It will be for after the holidays. I'm swamped right now.
Linda


----------



## mccreamg (Oct 2, 2011)

Your scarves are beautiful. Love the color combinations. I would also love to have this pattern. Can't print it off Ravelry. Went looking for Magazine it was in but it seems to be sold out
If anybody know where or how Please Help
[email protected] for private contact.
Thank-you for sharing such beautiful work.


----------



## Lilysmom567 (Nov 8, 2011)

Lois, they are beautiful. since everyone is requesting one ...sure I'll take one too...my birthday is in January.


----------



## Rescue Mom (Jul 28, 2011)

Love your beautiful scarves. Can you tell us where the pattern is from? I'd love to try one! Thanks, Deb :thumbup:


----------



## katrinka (Sep 27, 2011)

Good morning, yall. The original pattern came from an older edition of Beadwork magazine. I looked on their website -beadingdaily.com- where many of the jewellery patterns featured in their magazines can be purchased individually, but this one isn't available. I'll keep trying to find it.
kat


----------



## gypsie (May 28, 2011)

Wow, she really made us all crazy with these beautiful scarves. I have searched also but to no avail. Will be glad when she is back online and can give us some info!


----------



## kittyknit (Sep 25, 2011)

Do you have the patt to share? I love using beads in knitting. :thumbup:


----------



## Lalane (Aug 23, 2011)

Absolutely gorgeous, would love the pattern. Great work.


----------



## TabathaJoy (Mar 5, 2011)

They are gorgeous.


----------



## barbara schiller (May 12, 2011)

Please Please --I would love to have the pattern=Please PM me or I can be reached at [email protected] ever so much


----------



## Designer1234 (Aug 9, 2011)

I just googled waterfall scarf but they were all different patterns than yours. I am wondering how you worked the increases in the ends before you beaded them. It rather looks like two different colors? I love the way this flows. Shirley.

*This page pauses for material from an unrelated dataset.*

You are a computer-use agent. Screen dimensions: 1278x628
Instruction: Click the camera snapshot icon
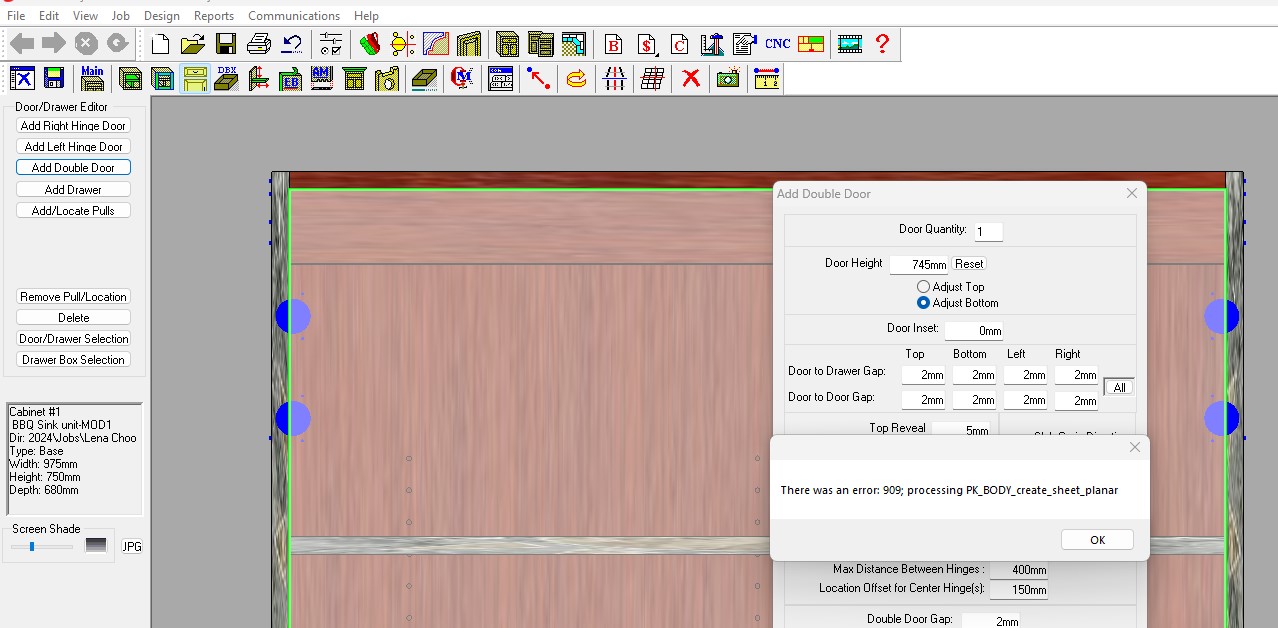pos(728,78)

I am going to try one with that edging but it would help if you can give me an idea how you did it. Shirley.


----------



## sandyann (Jul 5, 2011)

These are absolutely lovely. Thank you so much for sharing your photos.


----------



## loribelle (Sep 16, 2011)

ck said:


> JoanL said:
> 
> 
> > really sharp...my birthday is in Dec!!
> ...


Wait a minute. My birthday was yesterday, so I get mine first :-D

These are so beautiful! I am in awe of your skills ladies (and gentlemen).


----------



## lsdlong (Oct 20, 2011)

sure would love to find this pattern I know there are many searching.


----------



## swtpeapati (May 20, 2011)

LOVELY!!!


----------



## maryrose (Apr 15, 2011)

hi, very nice, i like the lace sts. at the end of the scarves.


----------



## mambo22 (May 11, 2011)

so beautiful


----------



## sassafras123 (May 28, 2011)

They are lovely and unusual would love to make one,


----------



## Muddyann (Jan 29, 2011)

I would love the pattern too. I could be PM'd or my email address is [email protected] I couldn't get it off Ravelry either.


----------



## ireneofnc (Aug 15, 2011)

How unique! I love them all & great job!


----------



## Ronie (Jan 21, 2011)

I have a feeling since we are all having problems finding the pattern.. free or not.. that the name of these scarfs are NOT waterfall... so maybe a search for beaded/knitted scarfs would work.. I don't know. I hope we can find an answer soon... I love the fact that they are supose to knit up quickly... those would make great last minute gifts...


----------



## JJMM88 (Apr 4, 2011)

Beautiful, love to know how to get the pattern.


----------



## stubbynose (May 30, 2011)

And mine is the day after...this gives you an extra day to make another one!!LOL Awesome job on these scarves!! Congrats!!



yehsur said:


> Absolutely lovely. I can beat everyone my birthday is tomorrow - 11.11.11.


----------



## lsdlong (Oct 20, 2011)

so while we all look if you find something share since we all seem on the same mission. Hahaha


----------



## turbokitty (Nov 10, 2011)

Please let me know where I can find this pattern, they are just beautiful and I love the beads.


----------



## Sheena (Sep 14, 2011)

There is a very similar scarf called 'beads of earth' in a book by Jane Davis, called Scarf Style.


----------



## fitzee (Jul 19, 2011)

On Ravelry - Waterfall Beaded Scarf - there is an enlarged picture but I can't find the pattern.


----------



## lindaknits (Mar 18, 2011)

Beautiful :thumbup:


----------



## gypsie (May 28, 2011)

fitzee said:


> On Ravelry - Waterfall Beaded Scarf - there is an enlarged picture but I can't find the pattern.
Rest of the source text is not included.